Integer multiplication is a common, but not one of the most common ways to do with integers. But with floating point numbers all the time, multiplication and addition are used, and FMA provides basic accelerations for a large number of FP-code tied to ALU.
In addition, the floating point actually avoids the loss of accuracy using FMA (the internal time limit x*yis not rounded up at all before adding).

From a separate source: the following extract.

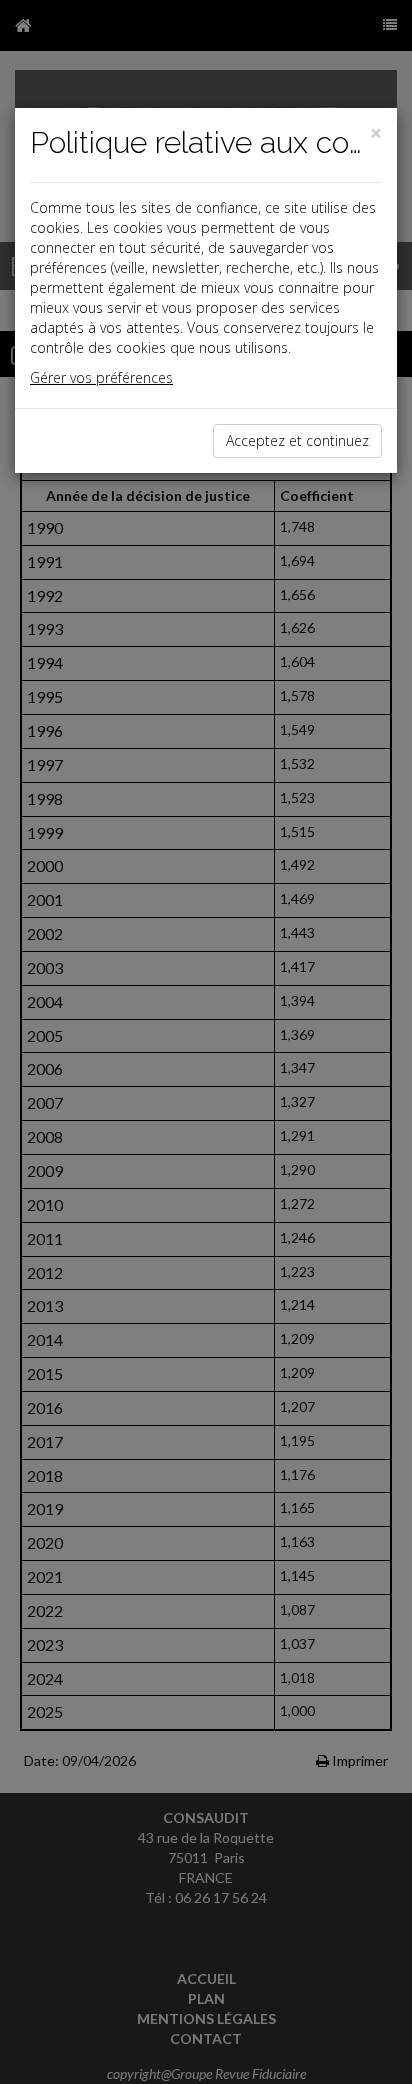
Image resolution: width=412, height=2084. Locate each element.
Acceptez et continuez (297, 440)
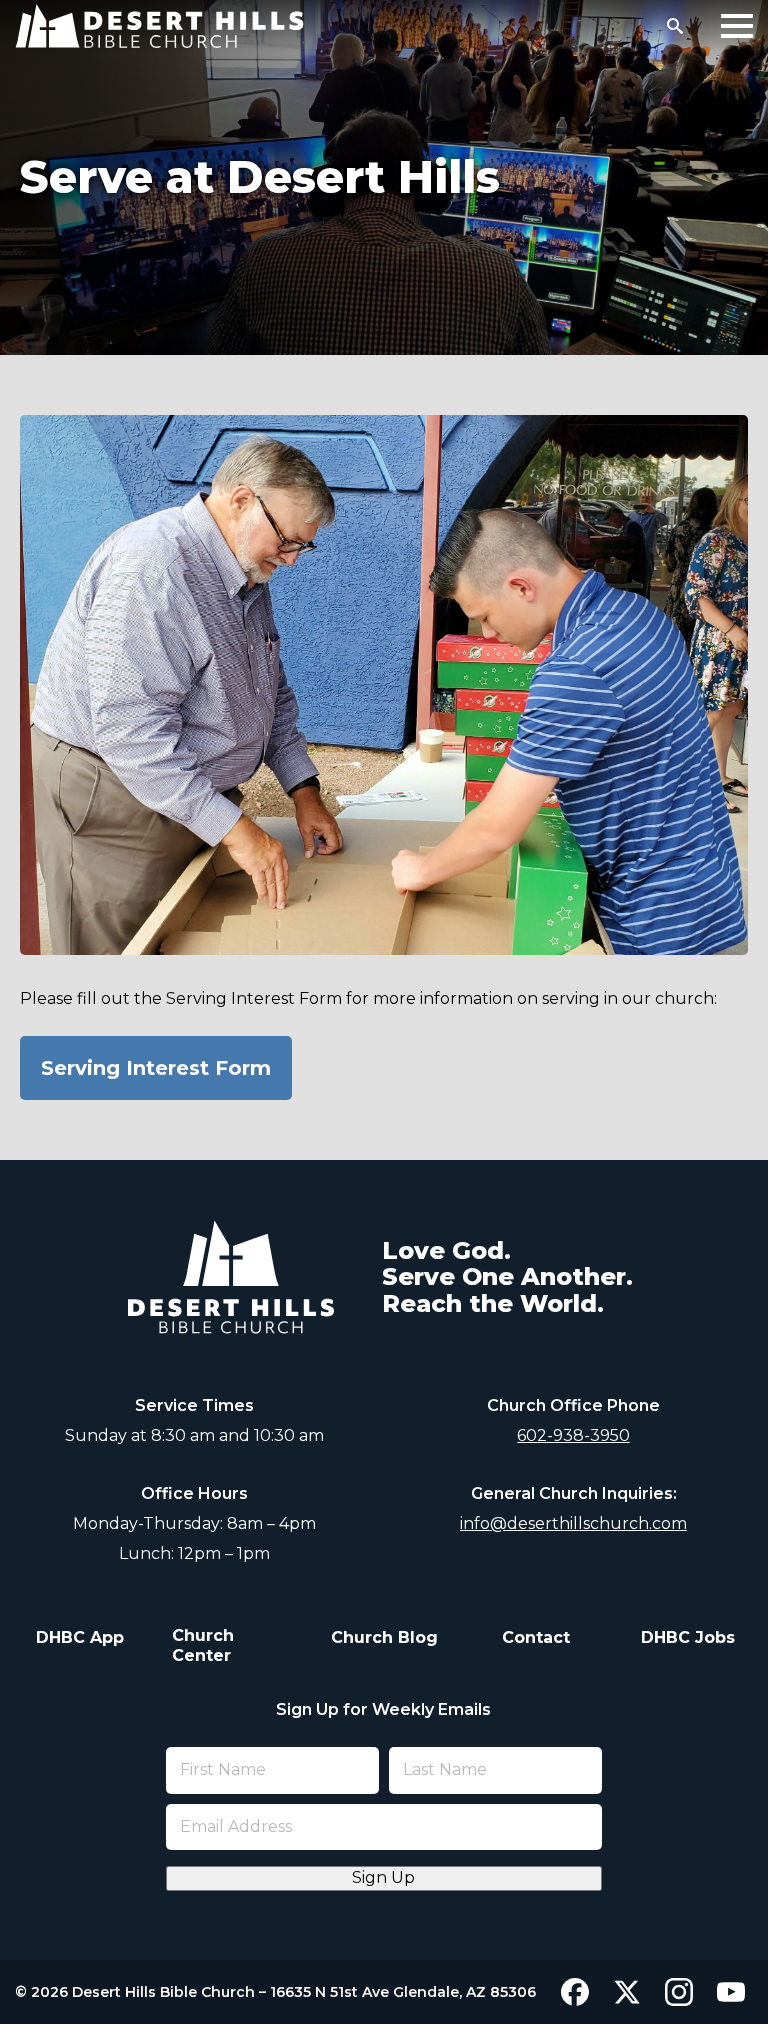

This is why the ISO C99 / C ++ math library function fma()exists and why it is slowly being implemented without the support of hardware FMA.
Integer FMA (or multiple accumulation, as well as MAC) does not have any advantages over separate multiplication and addition.
-x86 ISA FMA. , Intel AMD AVX512-IFMA ( SIMD, 52- , FMA/ vmulpd ).
, x86, :
MIPS32, madd/maddu ( ), - hi/lo ( , ).
ARM smlal (32x32 = > 64 MAC 16x16 = > 32 ), . R0..R15.
Integer FMA x86, uops 3 . CMOV ADC 3 , - . Intel Broadwell, , 3- uop โโ FP FMA .
Haswell, uops 3 , () . Sandybridge/Ivybridge , add eax, [rdx+rcx]. ( Nehalem , , SnB uop ). , , . Broadwell/Skylake 3- 2 + , 3 .
Intel "" , FP integer FP FMA 3 . , IDK, . , IDK, Intel FMA BMI2 - , mulx (2-input 2- mul , mul, rdx:rax.)
SSE2/SSSE3 mul-add , 16x16 = > 32- (SSE2 pmaddwd) ( ) 8x () 8 = > 16- (SSSE3 pmaddubsw).
2 , , FMA.
: , FMA . FP FMA FMA3, : VFMADD231SD, , vfmaddXXXss XMM.